La Roma spazza via l’amarezza e vince di misura contro il Lecce
Dopo aver subito il colpo ferale dell’eliminazione dall’Europa League la Roma trova la forza di reagire subito, segno che la squadra c’è, seppur a pezzi, decimata dagli infortuni e dalla stanchezza dei 120 minuti giocati giovedì sera.
Otto titolari mancanti e quattro giocatori sfiniti, più che dalla fatica, dal contraccolpo psicologico della sconfitta col Bologna.
La squadra c’è e reagisce con le armi che ha al momento. Non facile affrontare il Lecce a caccia di punti salvezza ma con grande determinazione i giallorossi, con il gol di Vaz, riescono, seppure di misura, a portare a casa tre punti preziosi che allontanano le paure e raggiungono la Juventus, fermata da un ottimoSassuolo, al quinto posto e resta in scia del Como.
Il primo tempo è tutto di marca giallorossa con il 71% di possesso palla.
Al 19’ ci prova Pellegrini, dopo uno scambio sull’out di destra tra Mancini e Rensch, il sinistro del numero sette viene neutralizzato dal piede di Falcone. Al 24’ gol annullato a Pisilli dopo una bella azione partita dai piedi di Malen, ma Pellegrini è in fuorigioco.
In avvio di ripresa Svilar imperfetto nell’uscita su un tiro da lontano di Ngom viene salvato da Ndicka.
Al 51’ il cambio che decide il match, fuori un impalpabile El Aynoaui, un giocatore lontano dai fasti della Coppa d’Africa, dentro Robinio Vaz. Roma a due punte, per dare più spazio a Malen, sempre con tre difensori addosso, e più movimento in attacco.

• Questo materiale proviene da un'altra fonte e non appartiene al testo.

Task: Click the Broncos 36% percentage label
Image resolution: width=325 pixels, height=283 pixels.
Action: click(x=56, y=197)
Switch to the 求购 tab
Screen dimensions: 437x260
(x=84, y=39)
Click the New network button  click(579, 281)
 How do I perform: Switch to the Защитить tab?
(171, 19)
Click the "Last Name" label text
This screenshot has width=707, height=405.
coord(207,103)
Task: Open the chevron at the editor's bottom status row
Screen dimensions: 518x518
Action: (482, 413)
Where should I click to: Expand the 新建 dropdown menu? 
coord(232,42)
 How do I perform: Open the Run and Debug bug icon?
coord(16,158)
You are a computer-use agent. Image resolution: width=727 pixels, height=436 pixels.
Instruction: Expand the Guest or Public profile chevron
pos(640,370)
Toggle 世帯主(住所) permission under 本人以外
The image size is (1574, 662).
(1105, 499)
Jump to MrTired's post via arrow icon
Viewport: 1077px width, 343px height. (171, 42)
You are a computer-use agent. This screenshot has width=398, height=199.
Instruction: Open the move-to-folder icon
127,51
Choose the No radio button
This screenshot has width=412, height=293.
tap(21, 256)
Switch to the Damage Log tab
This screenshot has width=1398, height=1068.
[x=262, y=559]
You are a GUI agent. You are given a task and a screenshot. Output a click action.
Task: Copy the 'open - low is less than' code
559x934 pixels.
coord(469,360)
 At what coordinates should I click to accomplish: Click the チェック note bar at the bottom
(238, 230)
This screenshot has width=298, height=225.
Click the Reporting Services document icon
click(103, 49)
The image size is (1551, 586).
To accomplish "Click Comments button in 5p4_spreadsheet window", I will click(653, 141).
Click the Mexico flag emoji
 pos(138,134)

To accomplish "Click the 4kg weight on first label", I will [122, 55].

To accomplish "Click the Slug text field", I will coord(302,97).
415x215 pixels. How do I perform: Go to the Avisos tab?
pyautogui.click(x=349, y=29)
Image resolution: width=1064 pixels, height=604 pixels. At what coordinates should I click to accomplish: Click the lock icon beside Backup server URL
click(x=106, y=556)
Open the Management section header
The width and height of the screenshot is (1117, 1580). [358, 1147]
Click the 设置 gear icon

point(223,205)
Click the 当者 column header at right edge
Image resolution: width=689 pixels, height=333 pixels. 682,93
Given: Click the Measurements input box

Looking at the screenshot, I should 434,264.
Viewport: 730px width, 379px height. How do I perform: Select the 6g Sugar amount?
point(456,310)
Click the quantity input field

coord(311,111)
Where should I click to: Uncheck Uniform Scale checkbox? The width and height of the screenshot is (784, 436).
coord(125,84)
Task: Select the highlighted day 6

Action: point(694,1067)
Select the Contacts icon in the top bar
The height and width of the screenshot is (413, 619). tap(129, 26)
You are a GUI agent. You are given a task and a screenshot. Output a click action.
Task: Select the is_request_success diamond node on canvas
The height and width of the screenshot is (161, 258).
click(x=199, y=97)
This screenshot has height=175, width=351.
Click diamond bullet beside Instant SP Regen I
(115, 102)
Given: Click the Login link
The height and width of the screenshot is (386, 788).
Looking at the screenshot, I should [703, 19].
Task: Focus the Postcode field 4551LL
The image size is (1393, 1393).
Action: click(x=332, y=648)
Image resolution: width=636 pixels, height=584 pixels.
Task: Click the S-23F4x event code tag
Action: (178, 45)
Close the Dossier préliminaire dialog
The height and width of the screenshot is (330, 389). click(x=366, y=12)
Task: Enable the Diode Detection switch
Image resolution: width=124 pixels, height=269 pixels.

Ed è proprio il diciannovenne francese a siglare il vantaggio giallorosso al minuto 57. Scambio triangolo perfetto tra Hemoso e Malen, lo spagnolo crossa un pallone morbido in area per la testa di Vaz che beffa Falcone sul proprio palo.
Primo gol con la maglia della Roma per il francesino che festeggia con un selfie alla Totti.
Al 73’ brivido per la porta difesa da Svilar., Ndri si infila in area e sfugge a Ghilardi, riesce a tirare pur contrastato da Cristante, la palla impatta sui piedi di Svilar e diventa un assist per Pierotti che di testa incorna verso la porta vuota ma la testa di Hermoso sulla linea di porta respinge fuori il pericolo.
Dopo quattro minuti di extra time Sacchi decreta la fine dell’incontro.
La Roma riesce a vincere dopo un mese, ultima vittoria il 22 febbraio contro la Cremonese, un horribilismensis durante il quale si sono spente molte velleità della squadra di Gasperini.
Ora la sosta ristoratrice – la Roma ne ha assoluto bisogno – che prepara gli uomini di Gasperini alla difficile trasferta di Milano contro un’Inter preoccupata dopo il pareggio con la Fiorentina e che sente il fiato di Milan e Napoli alitargli sul collo.
Lo scorso anno fu proprio la partita con la Roma una delle cause del mancato scudetto dei nerazzurri. Riusciranno i capitolini a ripetersi?
Intanto Gasperini dà segni di nervosismo: non si presenta in sala stampa nel post partita causa una diplomatica perdita di voce.
Nubi all’orizzonte?
Sinceramente non ce lo auguriamo.
Nota felice della giornata il ritorno in campo di Angelino, riscaldato e coccolato dai 62.432 spettatori presenti all’Olimpico.
TABELLINO
ROMA – LECCE 1-0
Roma (3-4-2-1): Svilar, Mancini (46’ Ghilardi), Ndicka, Hermoso, Rensch, Cristante, El Aynaoui (51’ Vaz),Tsimikas (75’ Angelino), Pisilli, Pellegrini (80’ Venturino), Malen (75’ Arena). All.: Gasperini.
Lecce (4-2-3-1): Falcone, Gallo, Tiago Gabriel, Siebert, Veiga, Ngom, Ramadani (86’ Sala), Veiga, Banda (67’ Ndri), Gandelman (61’ Fofana), Pierotti (85’ Helgason), Stulic (61’ Cheddira). All: Di Francesco.